▶ **WORK ORDER**: Each line of the records that includes "axis" should be found and copied.

▶ **STUDY MATERIAL**:

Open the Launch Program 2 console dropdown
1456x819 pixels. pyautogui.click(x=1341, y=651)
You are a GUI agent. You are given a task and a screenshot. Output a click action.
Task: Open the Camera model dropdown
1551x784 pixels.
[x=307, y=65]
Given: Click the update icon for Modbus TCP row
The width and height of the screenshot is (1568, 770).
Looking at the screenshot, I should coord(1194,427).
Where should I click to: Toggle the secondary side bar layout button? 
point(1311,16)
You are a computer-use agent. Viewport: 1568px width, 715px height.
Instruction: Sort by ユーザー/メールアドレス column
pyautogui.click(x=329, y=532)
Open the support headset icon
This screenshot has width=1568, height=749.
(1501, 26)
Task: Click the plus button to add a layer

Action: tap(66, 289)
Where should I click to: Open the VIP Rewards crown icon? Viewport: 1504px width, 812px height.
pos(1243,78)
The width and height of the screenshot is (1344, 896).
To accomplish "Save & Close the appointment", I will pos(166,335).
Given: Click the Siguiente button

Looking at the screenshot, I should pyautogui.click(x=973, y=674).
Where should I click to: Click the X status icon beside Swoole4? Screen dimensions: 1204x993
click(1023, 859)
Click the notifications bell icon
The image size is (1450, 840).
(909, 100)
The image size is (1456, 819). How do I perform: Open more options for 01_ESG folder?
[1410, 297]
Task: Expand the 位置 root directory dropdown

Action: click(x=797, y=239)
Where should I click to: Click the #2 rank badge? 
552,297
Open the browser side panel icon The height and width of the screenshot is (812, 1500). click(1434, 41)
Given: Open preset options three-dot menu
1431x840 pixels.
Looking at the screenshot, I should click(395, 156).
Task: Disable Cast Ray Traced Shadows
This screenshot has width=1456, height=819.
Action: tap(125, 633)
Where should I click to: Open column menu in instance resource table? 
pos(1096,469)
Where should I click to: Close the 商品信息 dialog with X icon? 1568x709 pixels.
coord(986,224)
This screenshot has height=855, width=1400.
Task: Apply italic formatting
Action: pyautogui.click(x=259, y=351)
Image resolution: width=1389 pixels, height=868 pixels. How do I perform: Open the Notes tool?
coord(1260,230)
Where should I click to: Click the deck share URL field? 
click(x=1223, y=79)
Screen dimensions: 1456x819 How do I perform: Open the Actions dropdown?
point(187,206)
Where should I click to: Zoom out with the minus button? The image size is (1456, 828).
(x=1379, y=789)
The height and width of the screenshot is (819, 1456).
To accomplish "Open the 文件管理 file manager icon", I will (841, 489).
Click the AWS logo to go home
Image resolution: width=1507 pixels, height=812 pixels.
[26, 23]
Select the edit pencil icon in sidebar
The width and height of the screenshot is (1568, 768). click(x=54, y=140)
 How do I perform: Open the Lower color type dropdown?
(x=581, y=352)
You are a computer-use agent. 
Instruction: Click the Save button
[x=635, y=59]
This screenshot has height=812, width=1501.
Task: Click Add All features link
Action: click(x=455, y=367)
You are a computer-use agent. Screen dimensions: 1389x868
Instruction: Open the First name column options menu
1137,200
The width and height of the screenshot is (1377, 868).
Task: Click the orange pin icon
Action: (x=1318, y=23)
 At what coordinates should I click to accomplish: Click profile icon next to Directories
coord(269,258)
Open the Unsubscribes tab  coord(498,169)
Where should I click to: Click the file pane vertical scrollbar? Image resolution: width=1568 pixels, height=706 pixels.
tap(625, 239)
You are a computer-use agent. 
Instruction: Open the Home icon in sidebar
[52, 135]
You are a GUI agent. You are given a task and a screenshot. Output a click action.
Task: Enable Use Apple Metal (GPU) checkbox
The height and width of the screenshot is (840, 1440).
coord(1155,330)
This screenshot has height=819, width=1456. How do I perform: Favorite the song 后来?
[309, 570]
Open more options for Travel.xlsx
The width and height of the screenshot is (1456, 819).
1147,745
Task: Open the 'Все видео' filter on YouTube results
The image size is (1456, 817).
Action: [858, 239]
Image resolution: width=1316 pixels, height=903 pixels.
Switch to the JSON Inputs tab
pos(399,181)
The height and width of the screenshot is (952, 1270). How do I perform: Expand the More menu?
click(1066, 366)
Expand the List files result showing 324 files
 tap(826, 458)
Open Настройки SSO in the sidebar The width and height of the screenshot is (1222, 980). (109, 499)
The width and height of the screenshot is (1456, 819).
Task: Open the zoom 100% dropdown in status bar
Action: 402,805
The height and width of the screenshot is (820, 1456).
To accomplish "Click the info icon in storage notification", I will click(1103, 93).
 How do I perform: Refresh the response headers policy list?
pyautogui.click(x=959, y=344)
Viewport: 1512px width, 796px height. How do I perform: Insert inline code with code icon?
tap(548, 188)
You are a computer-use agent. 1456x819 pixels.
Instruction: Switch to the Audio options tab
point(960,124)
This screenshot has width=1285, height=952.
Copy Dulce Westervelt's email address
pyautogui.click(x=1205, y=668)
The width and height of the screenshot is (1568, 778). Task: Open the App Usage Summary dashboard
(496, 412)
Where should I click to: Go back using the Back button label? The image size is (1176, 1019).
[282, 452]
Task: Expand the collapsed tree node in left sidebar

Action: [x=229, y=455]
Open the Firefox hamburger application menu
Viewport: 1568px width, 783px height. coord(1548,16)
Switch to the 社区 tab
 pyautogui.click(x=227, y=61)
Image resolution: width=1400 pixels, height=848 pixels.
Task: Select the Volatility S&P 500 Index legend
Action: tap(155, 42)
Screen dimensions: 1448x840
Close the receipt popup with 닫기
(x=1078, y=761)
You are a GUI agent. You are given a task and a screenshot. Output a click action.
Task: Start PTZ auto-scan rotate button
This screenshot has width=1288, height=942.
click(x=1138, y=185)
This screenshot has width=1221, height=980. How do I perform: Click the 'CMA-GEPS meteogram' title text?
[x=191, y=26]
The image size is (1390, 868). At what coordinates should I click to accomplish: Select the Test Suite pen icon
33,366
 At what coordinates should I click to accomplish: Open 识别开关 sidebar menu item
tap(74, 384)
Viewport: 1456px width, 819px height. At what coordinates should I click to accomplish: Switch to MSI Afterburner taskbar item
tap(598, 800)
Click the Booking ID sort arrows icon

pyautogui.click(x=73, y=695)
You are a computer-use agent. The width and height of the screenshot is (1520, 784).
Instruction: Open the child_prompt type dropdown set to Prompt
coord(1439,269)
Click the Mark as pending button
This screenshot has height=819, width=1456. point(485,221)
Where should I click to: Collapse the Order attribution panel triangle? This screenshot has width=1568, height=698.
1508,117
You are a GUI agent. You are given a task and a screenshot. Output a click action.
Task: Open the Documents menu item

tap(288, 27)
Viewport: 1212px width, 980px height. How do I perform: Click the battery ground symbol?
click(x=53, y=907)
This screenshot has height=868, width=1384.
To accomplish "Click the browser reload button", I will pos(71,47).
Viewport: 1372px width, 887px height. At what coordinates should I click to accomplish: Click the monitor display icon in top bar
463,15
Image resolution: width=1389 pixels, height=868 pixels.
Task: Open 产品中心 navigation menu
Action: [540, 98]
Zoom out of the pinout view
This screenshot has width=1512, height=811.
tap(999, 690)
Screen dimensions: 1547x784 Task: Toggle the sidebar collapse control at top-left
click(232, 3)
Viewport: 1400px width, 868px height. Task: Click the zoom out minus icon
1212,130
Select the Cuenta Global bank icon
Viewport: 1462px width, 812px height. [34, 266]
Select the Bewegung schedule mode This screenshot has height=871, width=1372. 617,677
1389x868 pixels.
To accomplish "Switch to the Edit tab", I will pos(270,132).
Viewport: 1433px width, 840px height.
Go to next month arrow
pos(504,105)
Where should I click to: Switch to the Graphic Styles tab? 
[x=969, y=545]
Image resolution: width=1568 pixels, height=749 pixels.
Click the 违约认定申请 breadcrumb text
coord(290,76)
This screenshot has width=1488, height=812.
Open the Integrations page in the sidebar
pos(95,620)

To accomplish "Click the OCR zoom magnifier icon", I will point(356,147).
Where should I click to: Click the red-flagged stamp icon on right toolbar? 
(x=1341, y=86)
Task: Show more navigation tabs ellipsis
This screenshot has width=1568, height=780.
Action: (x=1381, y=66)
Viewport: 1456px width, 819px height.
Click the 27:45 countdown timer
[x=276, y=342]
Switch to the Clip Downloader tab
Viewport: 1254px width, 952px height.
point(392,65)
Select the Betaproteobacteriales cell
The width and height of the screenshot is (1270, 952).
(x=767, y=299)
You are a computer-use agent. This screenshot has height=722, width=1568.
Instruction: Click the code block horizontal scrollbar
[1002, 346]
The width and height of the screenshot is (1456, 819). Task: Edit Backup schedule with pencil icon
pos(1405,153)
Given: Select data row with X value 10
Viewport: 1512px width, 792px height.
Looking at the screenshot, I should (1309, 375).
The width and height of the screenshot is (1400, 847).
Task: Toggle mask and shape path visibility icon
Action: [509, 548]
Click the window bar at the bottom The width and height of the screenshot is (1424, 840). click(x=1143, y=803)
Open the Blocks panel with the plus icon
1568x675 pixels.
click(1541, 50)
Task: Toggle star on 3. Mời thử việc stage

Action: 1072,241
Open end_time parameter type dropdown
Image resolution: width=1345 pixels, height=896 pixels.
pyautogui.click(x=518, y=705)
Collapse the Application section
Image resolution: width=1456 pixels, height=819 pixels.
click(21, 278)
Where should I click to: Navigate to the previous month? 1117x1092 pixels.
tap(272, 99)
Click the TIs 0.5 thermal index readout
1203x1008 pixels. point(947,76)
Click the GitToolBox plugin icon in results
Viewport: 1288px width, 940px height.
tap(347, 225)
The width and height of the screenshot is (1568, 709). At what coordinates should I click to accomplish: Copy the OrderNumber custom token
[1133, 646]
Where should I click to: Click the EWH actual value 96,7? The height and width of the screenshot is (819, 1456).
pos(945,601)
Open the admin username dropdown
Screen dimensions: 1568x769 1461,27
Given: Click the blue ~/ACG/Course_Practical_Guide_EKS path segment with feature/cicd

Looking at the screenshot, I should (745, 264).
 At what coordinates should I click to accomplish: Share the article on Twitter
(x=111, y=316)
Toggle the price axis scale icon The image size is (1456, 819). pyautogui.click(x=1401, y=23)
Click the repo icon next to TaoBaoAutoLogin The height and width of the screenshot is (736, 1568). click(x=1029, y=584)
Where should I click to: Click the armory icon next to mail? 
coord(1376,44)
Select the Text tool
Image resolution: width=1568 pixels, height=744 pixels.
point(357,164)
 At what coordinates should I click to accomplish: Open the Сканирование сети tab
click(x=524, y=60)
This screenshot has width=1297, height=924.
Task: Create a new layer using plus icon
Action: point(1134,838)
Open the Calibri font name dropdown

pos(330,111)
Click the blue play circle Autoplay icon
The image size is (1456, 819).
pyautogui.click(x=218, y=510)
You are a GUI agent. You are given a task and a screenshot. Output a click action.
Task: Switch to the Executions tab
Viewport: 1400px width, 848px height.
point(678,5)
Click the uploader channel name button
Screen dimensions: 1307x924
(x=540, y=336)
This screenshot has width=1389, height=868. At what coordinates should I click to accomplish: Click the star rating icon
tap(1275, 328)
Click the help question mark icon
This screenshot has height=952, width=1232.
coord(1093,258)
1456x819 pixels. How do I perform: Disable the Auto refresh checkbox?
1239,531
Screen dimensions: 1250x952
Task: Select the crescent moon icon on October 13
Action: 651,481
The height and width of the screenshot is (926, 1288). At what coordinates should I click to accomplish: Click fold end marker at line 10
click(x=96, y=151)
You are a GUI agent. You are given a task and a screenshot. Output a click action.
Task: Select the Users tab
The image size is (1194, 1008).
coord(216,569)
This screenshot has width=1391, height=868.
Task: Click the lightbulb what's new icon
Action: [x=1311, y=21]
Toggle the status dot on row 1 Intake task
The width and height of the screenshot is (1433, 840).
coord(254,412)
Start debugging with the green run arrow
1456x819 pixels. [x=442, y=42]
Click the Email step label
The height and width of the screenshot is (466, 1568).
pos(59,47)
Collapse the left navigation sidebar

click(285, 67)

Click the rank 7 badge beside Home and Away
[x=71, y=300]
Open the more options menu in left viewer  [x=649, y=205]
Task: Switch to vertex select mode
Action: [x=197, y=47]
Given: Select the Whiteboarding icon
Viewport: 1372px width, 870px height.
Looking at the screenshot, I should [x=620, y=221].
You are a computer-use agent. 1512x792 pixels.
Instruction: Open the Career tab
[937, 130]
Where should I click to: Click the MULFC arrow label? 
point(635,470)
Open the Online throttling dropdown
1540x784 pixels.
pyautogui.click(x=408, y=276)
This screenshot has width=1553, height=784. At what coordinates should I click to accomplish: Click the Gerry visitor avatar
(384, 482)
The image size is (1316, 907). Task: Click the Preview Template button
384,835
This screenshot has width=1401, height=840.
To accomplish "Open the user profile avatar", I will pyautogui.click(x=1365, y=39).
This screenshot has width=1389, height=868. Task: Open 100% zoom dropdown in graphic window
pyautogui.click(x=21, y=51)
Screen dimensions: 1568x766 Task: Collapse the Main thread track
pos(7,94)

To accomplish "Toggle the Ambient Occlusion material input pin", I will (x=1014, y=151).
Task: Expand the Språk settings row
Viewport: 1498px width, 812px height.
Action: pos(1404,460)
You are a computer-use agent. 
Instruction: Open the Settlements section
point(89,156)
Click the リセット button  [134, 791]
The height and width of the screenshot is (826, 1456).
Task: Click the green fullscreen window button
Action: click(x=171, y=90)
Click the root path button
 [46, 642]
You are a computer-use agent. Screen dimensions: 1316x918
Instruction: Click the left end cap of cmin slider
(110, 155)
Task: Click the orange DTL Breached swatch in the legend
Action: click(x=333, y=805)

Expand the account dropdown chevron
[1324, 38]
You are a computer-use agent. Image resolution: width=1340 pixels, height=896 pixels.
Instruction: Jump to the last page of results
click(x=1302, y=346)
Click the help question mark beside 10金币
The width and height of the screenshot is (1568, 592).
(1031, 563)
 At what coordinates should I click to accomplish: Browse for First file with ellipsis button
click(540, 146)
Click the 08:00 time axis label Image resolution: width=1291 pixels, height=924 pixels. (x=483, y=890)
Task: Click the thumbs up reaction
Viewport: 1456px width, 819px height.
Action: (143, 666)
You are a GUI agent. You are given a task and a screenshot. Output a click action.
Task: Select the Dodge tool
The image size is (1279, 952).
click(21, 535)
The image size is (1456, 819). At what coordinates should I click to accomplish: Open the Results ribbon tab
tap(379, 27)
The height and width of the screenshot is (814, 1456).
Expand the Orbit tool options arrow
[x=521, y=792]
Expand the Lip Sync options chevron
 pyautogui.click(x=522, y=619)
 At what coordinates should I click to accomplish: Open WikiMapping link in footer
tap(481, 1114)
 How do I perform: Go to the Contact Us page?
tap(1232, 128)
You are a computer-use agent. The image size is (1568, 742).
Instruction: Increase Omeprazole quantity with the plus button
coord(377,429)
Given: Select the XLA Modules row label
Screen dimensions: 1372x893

▶ **TASK ANSWER**:
Toggle the price axis scale icon The image size is (1456, 819). pyautogui.click(x=1401, y=23)
Click the 08:00 time axis label Image resolution: width=1291 pixels, height=924 pixels. (x=483, y=890)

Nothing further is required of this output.